I'm wasting my valuable time to respond to such nonsense, but here goes.
No, I didn't sign up for this website to make a post. I was doing a web search for my next national meeting...I'm one of the speakers...and saw a thread and looked more. (You see, I either write one article for juried publication or speak nationally every year). Seeing that you have some 667 posts on this site, maybe you too could put your time to better use.
Sorry to ruffle your feathers, but the truth must truely hurt someone who is so threaten by 'nancy nurse'...the anesthesia providers in WWI, WWII, Korea, the first nurses in Vietnam, forward providers with Desert Storm (yep! you see I was there)..and we're still forward deployed. We were not recently 'invented' to be controlled.
Yes, I've probably been to your hospital. Your were probably the one I relieved that was doing a nephrectomy without an esophageal stethoscope (guess it's your super-human hearing of breath sounds and heart beat that makes you so good) or could you be the one that failed to recognize your intubation of the right main-stem bronchus (always check BLBS when giving relief...just a little pointer for you...but then I'm sure you must know everything).
I do not trust you, because you certainly can see the difference between the anesthesia techniques. To know that you were created to serve an anesthesiologist must really get under your skin. From your writings, you appear that you would not take direction easily...could this be the reason that your words seem like poison?
Yes, CRNA education has come a long way since the late 1800's when we first began giving anesthesia. No, I wasn't in the first formal class of 1909, but you certainly need to check your facts.
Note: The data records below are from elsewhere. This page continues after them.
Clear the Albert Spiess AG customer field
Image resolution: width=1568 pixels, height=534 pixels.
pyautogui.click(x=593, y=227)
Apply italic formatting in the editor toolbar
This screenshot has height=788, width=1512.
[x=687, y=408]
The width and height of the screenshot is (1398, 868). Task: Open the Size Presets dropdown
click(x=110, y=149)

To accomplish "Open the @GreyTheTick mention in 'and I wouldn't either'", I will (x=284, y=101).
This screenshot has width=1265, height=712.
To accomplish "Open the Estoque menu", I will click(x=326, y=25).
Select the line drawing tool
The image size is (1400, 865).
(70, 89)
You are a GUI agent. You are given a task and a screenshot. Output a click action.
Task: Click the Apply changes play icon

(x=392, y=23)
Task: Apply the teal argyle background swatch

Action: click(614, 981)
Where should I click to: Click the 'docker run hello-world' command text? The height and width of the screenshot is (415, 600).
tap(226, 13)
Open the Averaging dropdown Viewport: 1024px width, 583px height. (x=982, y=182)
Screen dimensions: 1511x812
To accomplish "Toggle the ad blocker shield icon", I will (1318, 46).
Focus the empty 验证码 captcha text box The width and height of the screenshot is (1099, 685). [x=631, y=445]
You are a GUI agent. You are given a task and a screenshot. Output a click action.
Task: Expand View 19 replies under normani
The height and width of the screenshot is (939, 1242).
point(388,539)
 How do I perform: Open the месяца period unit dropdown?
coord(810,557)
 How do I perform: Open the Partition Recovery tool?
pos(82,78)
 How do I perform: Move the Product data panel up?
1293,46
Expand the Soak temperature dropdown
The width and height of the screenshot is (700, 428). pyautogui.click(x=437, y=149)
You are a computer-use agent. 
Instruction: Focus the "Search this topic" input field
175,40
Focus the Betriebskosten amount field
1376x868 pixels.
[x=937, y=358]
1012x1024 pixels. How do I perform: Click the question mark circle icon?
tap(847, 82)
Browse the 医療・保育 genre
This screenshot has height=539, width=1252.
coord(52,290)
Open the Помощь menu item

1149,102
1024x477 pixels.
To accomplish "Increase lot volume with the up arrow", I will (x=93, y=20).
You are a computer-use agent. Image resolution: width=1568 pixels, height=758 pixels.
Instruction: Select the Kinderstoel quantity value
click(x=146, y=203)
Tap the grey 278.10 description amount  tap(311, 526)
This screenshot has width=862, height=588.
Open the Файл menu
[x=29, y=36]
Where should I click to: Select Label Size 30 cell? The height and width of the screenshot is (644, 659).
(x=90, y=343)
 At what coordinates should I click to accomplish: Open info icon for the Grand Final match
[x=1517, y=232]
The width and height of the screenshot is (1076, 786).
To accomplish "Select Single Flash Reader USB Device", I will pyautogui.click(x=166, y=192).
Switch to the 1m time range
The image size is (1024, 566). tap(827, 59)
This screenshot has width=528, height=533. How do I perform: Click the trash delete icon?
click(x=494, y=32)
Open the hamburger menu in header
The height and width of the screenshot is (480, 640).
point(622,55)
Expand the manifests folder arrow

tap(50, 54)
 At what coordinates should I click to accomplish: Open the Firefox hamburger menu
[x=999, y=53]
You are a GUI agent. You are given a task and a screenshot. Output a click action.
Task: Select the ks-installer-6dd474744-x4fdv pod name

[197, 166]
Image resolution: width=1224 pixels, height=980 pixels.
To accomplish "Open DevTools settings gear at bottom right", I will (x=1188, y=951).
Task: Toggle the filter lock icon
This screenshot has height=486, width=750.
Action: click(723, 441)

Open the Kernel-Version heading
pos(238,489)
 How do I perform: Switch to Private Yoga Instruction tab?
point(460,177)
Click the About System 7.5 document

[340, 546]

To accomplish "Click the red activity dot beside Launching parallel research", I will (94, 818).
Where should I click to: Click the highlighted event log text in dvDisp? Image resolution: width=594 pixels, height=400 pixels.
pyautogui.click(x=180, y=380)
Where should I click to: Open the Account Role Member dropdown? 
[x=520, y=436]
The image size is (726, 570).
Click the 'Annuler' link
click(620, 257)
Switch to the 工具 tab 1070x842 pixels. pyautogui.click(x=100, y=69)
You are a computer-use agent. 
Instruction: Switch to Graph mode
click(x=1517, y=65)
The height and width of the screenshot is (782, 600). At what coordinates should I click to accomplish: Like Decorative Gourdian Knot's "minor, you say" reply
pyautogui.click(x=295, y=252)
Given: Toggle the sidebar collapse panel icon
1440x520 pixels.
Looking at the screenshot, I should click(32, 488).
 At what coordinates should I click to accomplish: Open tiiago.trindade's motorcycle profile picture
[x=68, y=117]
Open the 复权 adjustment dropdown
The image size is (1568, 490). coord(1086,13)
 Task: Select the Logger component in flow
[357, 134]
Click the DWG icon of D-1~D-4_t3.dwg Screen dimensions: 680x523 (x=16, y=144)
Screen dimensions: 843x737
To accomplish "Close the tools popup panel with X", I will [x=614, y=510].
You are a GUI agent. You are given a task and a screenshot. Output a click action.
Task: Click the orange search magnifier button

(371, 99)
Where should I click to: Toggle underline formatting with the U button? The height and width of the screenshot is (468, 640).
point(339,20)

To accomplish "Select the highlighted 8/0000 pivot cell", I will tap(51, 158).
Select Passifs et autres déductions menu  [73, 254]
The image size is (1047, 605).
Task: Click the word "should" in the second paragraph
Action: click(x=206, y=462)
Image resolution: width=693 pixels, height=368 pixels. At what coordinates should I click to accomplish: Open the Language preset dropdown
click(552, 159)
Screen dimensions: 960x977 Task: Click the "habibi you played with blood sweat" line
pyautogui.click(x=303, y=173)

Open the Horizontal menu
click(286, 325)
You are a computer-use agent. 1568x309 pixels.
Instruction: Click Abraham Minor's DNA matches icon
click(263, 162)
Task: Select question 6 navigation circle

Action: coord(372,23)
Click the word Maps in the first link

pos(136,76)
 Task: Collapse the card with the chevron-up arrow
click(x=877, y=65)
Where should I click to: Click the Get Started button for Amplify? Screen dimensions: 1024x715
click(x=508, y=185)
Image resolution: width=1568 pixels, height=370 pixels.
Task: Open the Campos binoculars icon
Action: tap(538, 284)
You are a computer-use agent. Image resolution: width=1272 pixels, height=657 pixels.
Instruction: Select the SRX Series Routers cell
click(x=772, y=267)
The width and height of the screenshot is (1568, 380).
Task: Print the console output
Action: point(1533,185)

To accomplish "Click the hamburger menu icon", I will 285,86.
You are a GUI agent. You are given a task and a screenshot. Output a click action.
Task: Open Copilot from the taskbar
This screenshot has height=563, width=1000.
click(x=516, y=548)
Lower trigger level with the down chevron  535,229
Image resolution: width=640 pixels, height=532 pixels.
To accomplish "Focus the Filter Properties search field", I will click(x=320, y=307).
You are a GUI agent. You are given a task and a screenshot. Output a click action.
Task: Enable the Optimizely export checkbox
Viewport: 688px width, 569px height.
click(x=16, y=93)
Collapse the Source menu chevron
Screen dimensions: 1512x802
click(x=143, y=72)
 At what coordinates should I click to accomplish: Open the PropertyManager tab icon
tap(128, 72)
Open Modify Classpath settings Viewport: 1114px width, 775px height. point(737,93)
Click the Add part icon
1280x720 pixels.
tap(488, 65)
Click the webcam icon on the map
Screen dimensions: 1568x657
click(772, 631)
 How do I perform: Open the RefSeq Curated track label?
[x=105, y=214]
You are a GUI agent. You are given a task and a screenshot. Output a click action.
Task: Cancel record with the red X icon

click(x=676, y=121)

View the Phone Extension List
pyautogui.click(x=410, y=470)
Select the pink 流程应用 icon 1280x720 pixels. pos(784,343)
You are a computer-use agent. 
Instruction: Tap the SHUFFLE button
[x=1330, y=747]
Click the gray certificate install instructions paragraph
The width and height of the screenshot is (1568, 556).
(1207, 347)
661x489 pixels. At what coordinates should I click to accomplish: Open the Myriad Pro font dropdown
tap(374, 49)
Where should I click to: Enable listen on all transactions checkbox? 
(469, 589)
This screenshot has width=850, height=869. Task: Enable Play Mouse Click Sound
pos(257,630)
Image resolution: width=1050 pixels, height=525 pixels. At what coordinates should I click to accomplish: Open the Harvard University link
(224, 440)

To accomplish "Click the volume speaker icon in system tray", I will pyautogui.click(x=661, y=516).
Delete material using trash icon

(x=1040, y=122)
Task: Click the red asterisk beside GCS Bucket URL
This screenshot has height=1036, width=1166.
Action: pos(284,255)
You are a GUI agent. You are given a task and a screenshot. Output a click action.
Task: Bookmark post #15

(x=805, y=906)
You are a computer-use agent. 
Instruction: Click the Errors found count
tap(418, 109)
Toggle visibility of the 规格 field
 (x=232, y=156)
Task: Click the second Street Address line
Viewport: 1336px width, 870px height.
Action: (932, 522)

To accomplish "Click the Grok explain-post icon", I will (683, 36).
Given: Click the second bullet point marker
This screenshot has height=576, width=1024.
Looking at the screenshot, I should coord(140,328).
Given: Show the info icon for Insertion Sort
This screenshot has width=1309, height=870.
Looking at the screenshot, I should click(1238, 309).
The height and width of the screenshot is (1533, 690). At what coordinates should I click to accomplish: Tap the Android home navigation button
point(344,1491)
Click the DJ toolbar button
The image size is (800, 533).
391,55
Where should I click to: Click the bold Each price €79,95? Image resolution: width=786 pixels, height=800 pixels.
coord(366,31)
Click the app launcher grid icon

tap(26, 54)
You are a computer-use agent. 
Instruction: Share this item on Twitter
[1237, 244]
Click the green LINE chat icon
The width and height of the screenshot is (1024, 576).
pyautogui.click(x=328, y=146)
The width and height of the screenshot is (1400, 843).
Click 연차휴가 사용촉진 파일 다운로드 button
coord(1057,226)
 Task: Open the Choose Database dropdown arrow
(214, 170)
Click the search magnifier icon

Many trained when degrees were not offered (the old blue-haired ladies), but they have gone to complete advanced education...some with Doctorates in Nursing (like myself) with many, many more soon to follow.
The critical care requirement was in effect in some 35 years ago when I began training (but then you profess to know more about accreditation of CRNA schools and entrance requirements than a former professor of nursing). Nursing education and nurse anesthesia education has evolved to higher education beginning with baccalaureate degrees in nurse anesthesia in the early 1980's...why?...because nursing education was a three year hospital based program. But then, acutally working with sick people...the child dying of kidney failure...holding the elderly as you try to comfort them...delivering babies because the doc was held up by the freight train...trying to calm the fears of the mentally ill) doing all of this years before learning anything about anesthesia apparently is foreign to you. You need this basis (nursing school and working in nursing and the intensive care requirement provides this basis, just as a physician needs medical school)...without this basis you would be a 'cook-book' provider of anesthesia, lacking in the ability to work or make decisions alone, unable to draw upon a knowledge/experience basis...could the shoe fit? Do your feet hurt?
Survey courses???? Where is your head??? Why are you so defensive??? Seems you are jealous of an anesthesia provider who has a more solid background and EXPERIENCE than you. Wasn't it a shorter road to become an AA? No nursing school, no getting your hands dirty, no year(s) in ICU/CCU. You need to be satisfied with what your are...that second "A" in AA stands for ASSISTANT!!!
When I give anesthesia, I am practicing NURSING. Nurse anesthesia is not a different profession, it's just another direction of nursing that a nurse can enter...we have options, an AA's options are limited.
Yes, France, Sweden, Austria, Germany...all will be glad to know that they don't have hospitals (just a few of the countries that have CRNAs...hopefully even you might be able to recognize these countries, but there are 30 more). Before you go off half-cocked and hot-headed....please speak from knowledge...you seem to be trying to speak with authority, but you are really coming off as a sore head and a sore looser.
Nothing you can do that I can't do??? Now let's see, I've just finished the week working in MY OWN BUSINESS...CASHING my insurance checks, all without an AA or anesthesiologist insight. Cases??? I have done hearts, transplants, etc.,..but not this week (a 50+ hour week). I am looking for relief for a week in November, but then, you are not qualified to step-in and take my place!
And my point was that PAs and AAs are not alike, it was information that some providers and the general public confuse (some AAs try and pass themselves off as PAs and even CRNAs, but I will keep the high road and leave it at that).
The whole point of my thread was for the person looking into nursing or AA education. It was not to banter with someone so defensive and insecure.
I am putting this matter to bed...hit me with whatever, as I'm sure you will do as you seem to have plenty of time to sit at the computer. However, I have a life that includes not only anesthesia (did you happen to call or make rounds on every patient that you did today???..I did...I also walked the elderly lady through her husband's first tube feeding with his fresh PEG...could an AA do that???...anesthesia is more than turning knobs, it's the entire patient and the family that nursing teaches you to care for) but family, grandchildren, garden club, volunteering at the senior center and safe house all seem more important than responding to your anxieties.... So good night and happy trails.